**EXTRACTED INFORMATION**:
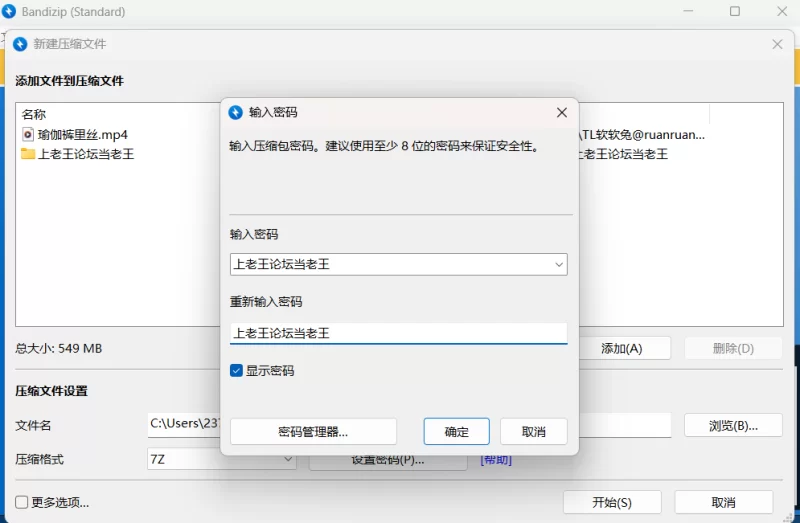Viewport: 800px width, 523px height.
Task: Select the 上老王论坛当老王 folder icon
Action: 28,154
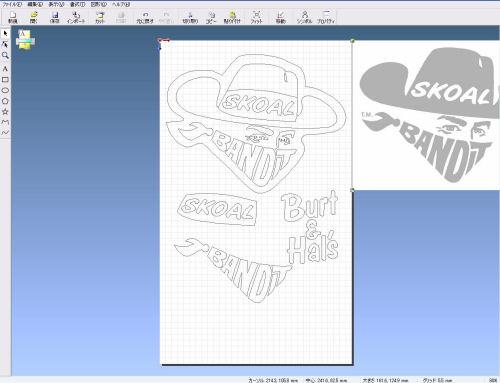Click the Import (インポート) toolbar button

coord(76,17)
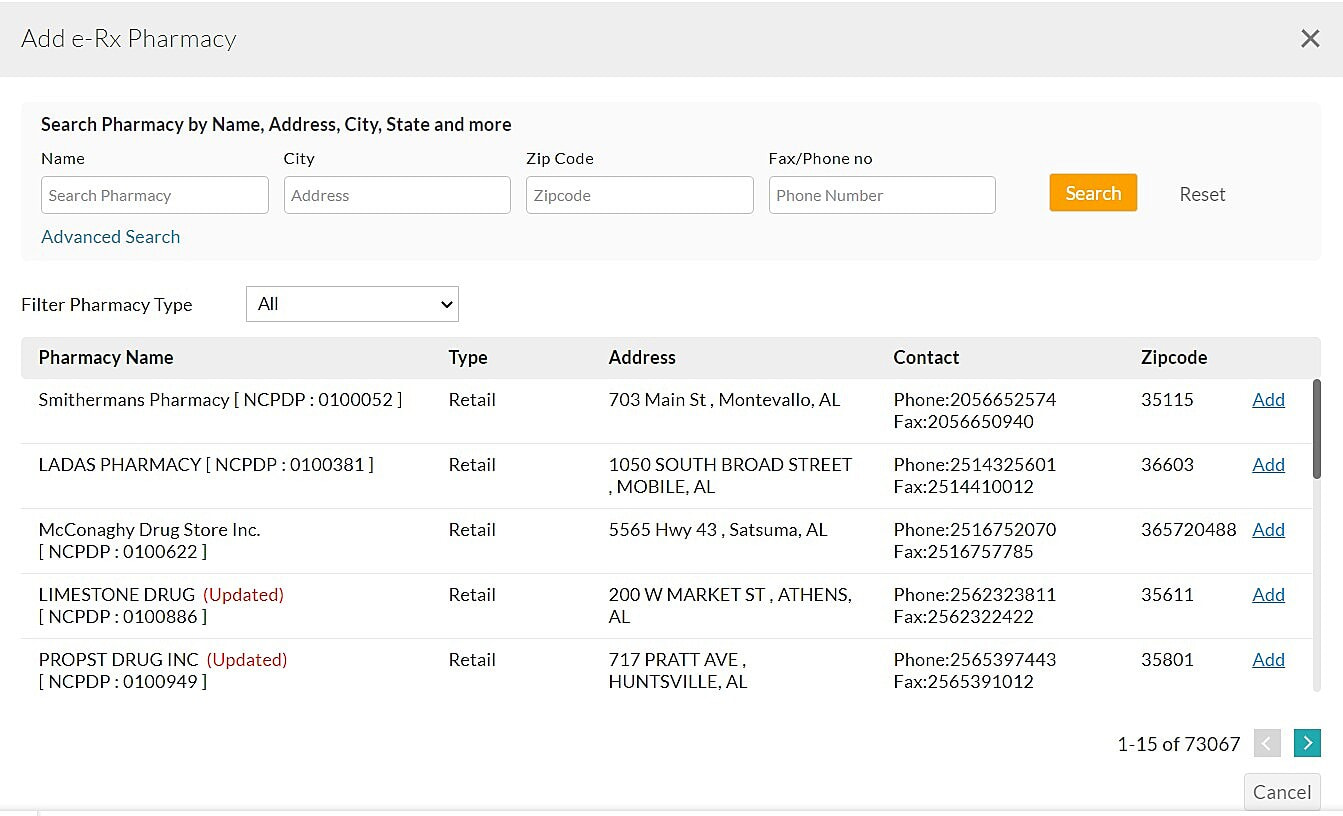Add PROPST DRUG INC pharmacy

coord(1268,660)
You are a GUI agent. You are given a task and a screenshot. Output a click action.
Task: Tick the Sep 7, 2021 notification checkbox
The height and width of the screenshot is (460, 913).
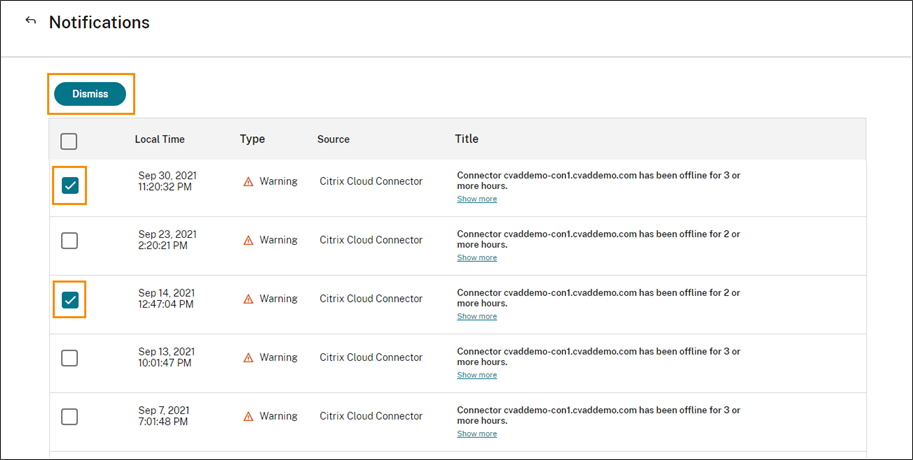pyautogui.click(x=69, y=416)
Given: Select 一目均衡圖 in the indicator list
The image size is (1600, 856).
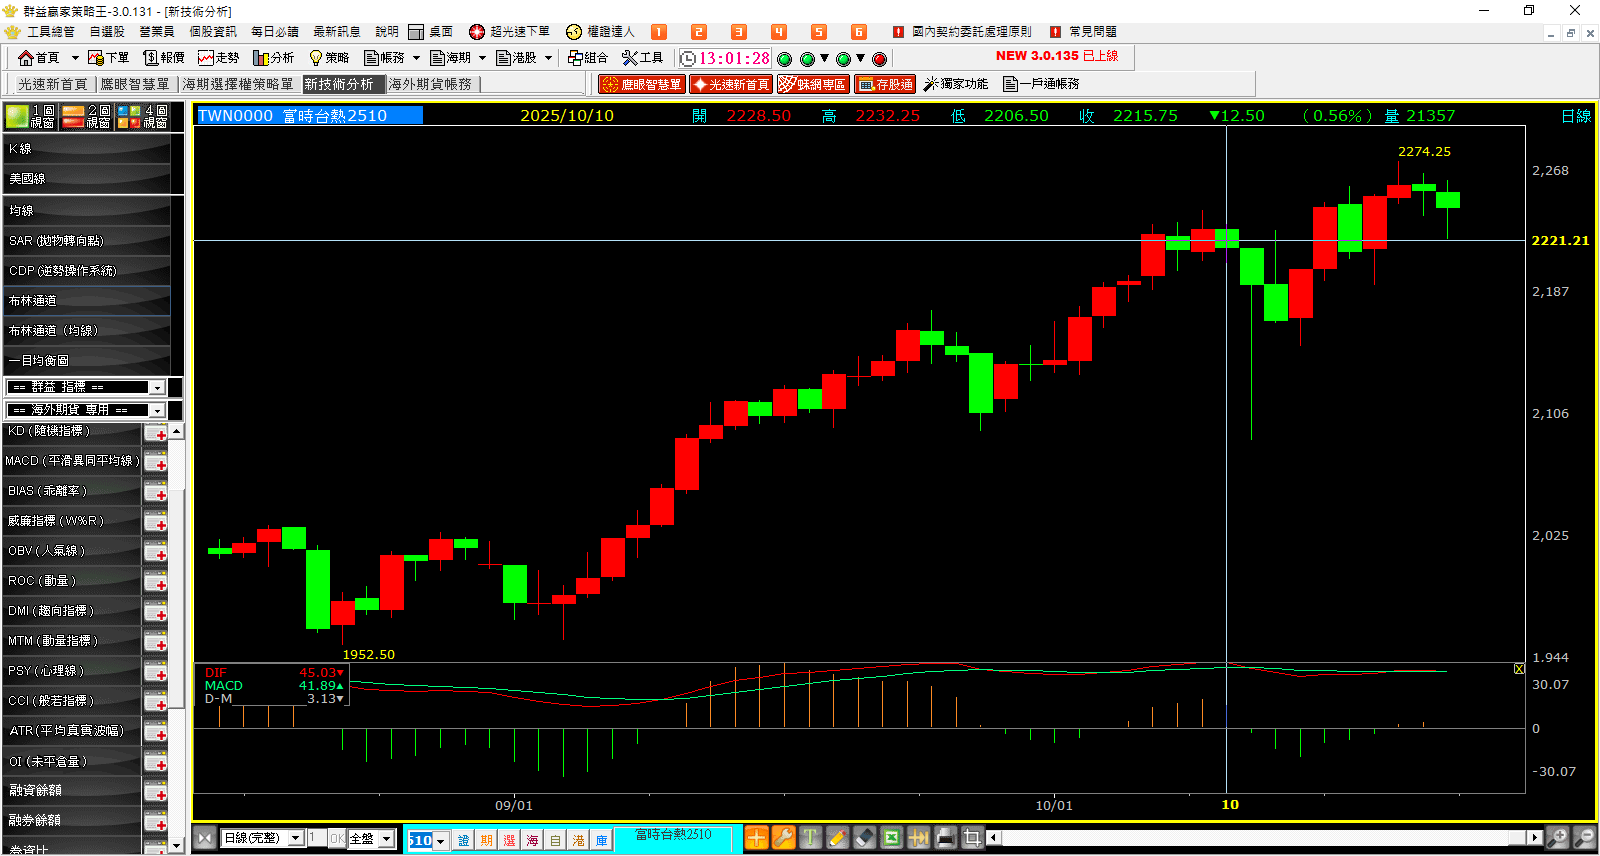Looking at the screenshot, I should point(86,361).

**WORK TO BE COMPLETED**: Give again, word for word, the line containing "You are a GUI" and every line after it to the end of the records; leave out the pictures.

**ANSWER TO THE EXERCISE**:
You are a GUI agent. You are given a task and a screenshot. Output a click action.
Task: Tick the Sep 7, 2021 notification checkbox
The height and width of the screenshot is (460, 913).
pyautogui.click(x=69, y=416)
Given: Select 一目均衡圖 in the indicator list
The image size is (1600, 856).
Looking at the screenshot, I should point(86,361).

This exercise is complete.